The tempest that rages on the heath is symbolic of what is going on in Lear’s head. In the middle of this violent storm, in the territory of the poor and “mad,” Lear gains a profound understanding of the condition of the dispossessed. Before he enters the hovel he prays for “you houseless poverty” for the homeless. He realises:

Poor naked wretches, whereso’er you are,
That bide the pelting of this pitiless storm,
How shall your houseless heads and unfed sides,
Your looped and windowed raggedness, defend you
From seasons such as these? Oh, I have ta’en
Too little care of this! Take physic, pomp.
Expose thyself to feel what wretches feel,
That thou mayst shake the superflux to them
And show the heavens more just.

As he is exposed to the poor and the homeless, the evicted, he realises that this is going on in his own kingdom and that he has not taken an interest in the wretched. This insight is not madness but the opposite of madness. When Lear encounters Edgar, who pretends to be a mad beggar dressed in the most meagre of rags, if not indeed naked, his insight goes further again:

Thou art the thing itself. Unaccommodated man is no more but such a poor, bare, forked animal as thou art.—Off, off, you lendings! Come. Unbutton here. (tears at his clothes)

Here he discovers essential humanity, “the thing itself,” “unaccommodated man.” This is a crucial moment in Lear’s development. Symbolically, to emphasise this new understanding he tears off his clothes. Of course, there are also expressions of genuine madness, sometimes simply for comic relief; but very often there is hidden reason in these, such as in Lear’s mock trial of Goneril and Regan, with Edgar and the Fool as judges. He asks:

Then let them anatomise Regan. See what breeds about her heart. Is there any cause in nature that makes these hard hearts?

Lear here seeks a scientific, objective examination of what makes hard hearts. He has come a long way. Later in the play, when Lear meets the blinded Gloucester near Dover, he continues to be “unhinged,” commenting on social injustice:

A man may see how this world goes with no eyes. Look with thine ears. See how yon justice rails upon yon simple thief. Hark in thine ear: change places and, handy-dandy, which is the justice, which is the thief?

**Problem 1**:
Can you pick out every line of the listing that contains the word "your"?
The King Lear passage has no connection to the listing.

**Provided data**:
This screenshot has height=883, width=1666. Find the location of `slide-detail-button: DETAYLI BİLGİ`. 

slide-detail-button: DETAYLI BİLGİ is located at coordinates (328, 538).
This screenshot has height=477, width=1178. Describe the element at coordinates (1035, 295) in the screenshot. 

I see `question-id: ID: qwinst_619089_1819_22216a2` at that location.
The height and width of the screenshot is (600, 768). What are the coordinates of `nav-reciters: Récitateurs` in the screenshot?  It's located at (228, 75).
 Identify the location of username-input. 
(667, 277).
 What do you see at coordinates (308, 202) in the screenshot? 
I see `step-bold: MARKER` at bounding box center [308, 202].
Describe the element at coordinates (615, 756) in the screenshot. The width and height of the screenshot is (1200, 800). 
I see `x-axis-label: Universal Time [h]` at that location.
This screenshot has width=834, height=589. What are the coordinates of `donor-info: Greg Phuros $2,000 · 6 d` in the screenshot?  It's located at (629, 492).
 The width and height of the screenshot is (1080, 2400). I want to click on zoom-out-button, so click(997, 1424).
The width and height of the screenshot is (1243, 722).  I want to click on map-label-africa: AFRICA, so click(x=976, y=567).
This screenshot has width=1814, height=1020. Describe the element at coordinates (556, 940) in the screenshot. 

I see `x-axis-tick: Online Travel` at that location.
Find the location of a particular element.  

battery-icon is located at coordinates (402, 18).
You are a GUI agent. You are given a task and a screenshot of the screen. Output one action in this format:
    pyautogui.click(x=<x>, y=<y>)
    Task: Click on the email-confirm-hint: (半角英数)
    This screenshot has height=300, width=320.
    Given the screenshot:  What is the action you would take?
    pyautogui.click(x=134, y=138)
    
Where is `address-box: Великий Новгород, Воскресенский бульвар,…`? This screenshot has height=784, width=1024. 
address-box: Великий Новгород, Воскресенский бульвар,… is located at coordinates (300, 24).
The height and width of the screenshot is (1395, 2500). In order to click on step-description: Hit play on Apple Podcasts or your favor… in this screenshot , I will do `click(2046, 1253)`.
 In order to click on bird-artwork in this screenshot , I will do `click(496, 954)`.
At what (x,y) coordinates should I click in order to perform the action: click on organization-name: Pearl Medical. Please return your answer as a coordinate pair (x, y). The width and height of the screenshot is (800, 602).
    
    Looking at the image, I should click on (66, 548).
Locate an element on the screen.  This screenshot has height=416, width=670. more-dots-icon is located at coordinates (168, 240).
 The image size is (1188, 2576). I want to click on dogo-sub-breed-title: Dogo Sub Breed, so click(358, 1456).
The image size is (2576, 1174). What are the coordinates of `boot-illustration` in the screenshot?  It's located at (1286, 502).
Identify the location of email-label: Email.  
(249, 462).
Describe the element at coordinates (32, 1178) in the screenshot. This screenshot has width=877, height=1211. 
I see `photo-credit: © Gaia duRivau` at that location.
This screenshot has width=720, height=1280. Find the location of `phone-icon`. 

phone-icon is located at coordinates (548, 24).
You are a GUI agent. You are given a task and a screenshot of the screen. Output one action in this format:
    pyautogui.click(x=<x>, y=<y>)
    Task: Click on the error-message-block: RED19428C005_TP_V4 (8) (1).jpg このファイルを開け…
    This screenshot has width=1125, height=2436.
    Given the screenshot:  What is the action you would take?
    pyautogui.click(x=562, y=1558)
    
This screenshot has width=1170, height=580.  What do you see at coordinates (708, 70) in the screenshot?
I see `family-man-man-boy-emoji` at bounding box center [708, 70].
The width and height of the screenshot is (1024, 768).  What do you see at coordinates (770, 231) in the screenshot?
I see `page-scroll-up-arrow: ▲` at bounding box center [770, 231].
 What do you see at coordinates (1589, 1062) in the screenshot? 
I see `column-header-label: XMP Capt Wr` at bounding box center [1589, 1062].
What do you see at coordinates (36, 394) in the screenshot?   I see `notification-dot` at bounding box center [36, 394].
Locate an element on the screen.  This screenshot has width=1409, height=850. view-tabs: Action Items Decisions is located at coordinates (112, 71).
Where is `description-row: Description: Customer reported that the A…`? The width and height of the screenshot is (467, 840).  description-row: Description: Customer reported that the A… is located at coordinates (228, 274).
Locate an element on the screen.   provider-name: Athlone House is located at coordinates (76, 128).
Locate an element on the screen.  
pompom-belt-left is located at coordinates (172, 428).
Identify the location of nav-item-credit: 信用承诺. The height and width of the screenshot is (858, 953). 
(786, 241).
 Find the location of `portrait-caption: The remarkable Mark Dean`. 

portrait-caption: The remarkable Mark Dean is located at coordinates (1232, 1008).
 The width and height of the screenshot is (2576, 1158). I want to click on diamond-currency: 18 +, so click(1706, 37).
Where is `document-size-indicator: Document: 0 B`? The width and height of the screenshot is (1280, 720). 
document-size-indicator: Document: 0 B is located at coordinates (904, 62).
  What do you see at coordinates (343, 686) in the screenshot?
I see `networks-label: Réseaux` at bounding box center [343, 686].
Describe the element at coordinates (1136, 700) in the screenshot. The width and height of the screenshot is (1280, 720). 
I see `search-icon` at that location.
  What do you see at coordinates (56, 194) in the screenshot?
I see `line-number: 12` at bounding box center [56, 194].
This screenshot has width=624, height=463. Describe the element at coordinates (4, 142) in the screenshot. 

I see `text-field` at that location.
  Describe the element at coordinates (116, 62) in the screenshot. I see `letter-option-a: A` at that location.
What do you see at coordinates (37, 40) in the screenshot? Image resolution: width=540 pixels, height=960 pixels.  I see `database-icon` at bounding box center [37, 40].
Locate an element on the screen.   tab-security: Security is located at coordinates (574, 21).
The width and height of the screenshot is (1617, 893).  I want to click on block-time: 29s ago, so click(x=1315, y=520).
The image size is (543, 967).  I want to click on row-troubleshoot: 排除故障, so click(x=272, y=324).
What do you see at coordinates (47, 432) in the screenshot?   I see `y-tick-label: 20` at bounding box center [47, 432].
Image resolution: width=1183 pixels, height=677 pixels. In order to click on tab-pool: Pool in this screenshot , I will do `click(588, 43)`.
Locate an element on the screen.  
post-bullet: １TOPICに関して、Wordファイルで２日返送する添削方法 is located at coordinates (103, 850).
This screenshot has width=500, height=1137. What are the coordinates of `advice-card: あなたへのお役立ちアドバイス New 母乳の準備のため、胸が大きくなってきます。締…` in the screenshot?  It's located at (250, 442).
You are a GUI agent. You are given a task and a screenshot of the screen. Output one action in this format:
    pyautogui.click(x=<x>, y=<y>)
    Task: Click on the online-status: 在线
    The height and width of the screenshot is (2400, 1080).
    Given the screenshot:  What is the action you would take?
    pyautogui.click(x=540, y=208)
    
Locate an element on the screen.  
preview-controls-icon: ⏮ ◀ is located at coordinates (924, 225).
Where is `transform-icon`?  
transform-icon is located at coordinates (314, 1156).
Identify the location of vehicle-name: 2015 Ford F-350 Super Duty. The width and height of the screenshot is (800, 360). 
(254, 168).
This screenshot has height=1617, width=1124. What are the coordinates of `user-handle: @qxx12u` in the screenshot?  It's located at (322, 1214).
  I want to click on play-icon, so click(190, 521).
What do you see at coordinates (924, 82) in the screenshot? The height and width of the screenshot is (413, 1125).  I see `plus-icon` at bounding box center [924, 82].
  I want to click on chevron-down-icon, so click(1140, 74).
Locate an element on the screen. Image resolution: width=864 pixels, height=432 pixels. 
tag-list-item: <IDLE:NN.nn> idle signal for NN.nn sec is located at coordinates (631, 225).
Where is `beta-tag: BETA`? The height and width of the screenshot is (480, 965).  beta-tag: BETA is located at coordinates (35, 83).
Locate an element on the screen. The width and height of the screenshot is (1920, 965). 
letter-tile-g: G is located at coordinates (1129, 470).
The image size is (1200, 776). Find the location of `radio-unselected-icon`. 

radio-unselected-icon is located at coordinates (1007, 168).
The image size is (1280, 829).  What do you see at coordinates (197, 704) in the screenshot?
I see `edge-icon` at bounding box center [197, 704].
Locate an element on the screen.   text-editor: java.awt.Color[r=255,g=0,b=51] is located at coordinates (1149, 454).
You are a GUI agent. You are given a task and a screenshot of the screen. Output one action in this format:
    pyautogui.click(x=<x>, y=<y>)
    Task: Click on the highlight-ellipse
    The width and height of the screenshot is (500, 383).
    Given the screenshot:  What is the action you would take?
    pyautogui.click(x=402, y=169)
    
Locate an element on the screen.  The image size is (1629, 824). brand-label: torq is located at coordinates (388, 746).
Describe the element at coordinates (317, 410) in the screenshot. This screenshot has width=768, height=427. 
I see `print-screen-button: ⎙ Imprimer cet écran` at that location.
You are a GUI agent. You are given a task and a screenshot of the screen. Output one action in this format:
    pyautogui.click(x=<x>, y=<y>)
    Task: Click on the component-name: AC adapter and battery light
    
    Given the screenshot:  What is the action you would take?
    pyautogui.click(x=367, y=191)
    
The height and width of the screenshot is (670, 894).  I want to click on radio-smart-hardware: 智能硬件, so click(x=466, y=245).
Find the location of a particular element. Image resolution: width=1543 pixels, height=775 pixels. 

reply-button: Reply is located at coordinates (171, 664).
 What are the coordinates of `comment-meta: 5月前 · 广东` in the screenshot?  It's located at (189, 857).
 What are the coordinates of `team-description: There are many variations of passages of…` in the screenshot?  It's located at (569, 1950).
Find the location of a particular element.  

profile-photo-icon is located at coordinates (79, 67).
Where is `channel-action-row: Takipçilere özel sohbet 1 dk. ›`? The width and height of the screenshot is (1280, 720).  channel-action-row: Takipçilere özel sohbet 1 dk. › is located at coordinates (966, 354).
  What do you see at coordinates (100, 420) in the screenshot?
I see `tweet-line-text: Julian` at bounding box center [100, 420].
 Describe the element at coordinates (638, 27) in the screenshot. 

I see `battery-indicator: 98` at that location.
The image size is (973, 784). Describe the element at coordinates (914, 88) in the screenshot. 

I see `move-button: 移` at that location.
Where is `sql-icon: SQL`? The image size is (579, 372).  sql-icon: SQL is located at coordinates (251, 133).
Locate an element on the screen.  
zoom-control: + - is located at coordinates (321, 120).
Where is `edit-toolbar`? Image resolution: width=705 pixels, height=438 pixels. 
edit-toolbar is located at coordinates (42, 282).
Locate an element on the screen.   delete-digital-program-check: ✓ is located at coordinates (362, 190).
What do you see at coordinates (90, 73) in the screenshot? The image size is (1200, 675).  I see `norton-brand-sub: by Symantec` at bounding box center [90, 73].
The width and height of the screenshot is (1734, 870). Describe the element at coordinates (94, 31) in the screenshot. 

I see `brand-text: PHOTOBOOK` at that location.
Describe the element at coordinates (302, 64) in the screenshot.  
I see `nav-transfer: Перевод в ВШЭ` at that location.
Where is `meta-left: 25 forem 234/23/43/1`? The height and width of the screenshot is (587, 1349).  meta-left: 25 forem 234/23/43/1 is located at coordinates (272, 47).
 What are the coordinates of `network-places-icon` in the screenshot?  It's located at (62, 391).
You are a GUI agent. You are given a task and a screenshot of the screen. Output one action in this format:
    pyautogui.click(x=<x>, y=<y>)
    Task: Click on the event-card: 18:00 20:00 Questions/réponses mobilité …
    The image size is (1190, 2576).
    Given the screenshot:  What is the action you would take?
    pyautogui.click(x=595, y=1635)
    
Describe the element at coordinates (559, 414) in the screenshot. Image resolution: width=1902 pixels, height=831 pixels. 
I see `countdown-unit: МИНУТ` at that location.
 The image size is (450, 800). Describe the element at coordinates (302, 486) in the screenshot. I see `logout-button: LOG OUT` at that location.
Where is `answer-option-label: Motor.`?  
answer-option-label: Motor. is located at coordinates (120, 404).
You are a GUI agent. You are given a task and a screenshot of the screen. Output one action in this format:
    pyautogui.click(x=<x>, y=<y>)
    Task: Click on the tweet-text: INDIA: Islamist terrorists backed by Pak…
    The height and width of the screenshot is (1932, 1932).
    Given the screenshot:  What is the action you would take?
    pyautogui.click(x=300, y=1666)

**Problem 2**:
Could you edit the King Lear passage from "Here he discovers" to "these hard hearts?" so that "mock trial" becomes "sham trial"?

**Exercise answer 1**:
The height and width of the screenshot is (1395, 2500). In order to click on step-description: Hit play on Apple Podcasts or your favor… in this screenshot , I will do `click(2046, 1253)`.
At what (x,y) coordinates should I click in order to perform the action: click on organization-name: Pearl Medical. Please return your answer as a coordinate pair (x, y). The width and height of the screenshot is (800, 602).

**Exercise answer 2**:
Here he discovers essential humanity, “the thing itself,” “unaccommodated man.” This is a crucial moment in Lear’s development. Symbolically, to emphasise this new understanding he tears off his clothes. Of course, there are also expressions of genuine madness, sometimes simply for comic relief; but very often there is hidden reason in these, such as in Lear’s sham trial of Goneril and Regan, with Edgar and the Fool as judges. He asks:

Then let them anatomise Regan. See what breeds about her heart. Is there any cause in nature that makes these hard hearts?